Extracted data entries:

•••••

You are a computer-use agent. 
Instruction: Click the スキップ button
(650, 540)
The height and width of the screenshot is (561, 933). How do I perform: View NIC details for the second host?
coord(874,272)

•••••

Copy exactly. The range runs from the line containing "The height and" through the last line of the data.

OUTPUT:
The height and width of the screenshot is (561, 933). How do I perform: View NIC details for the second host?
coord(874,272)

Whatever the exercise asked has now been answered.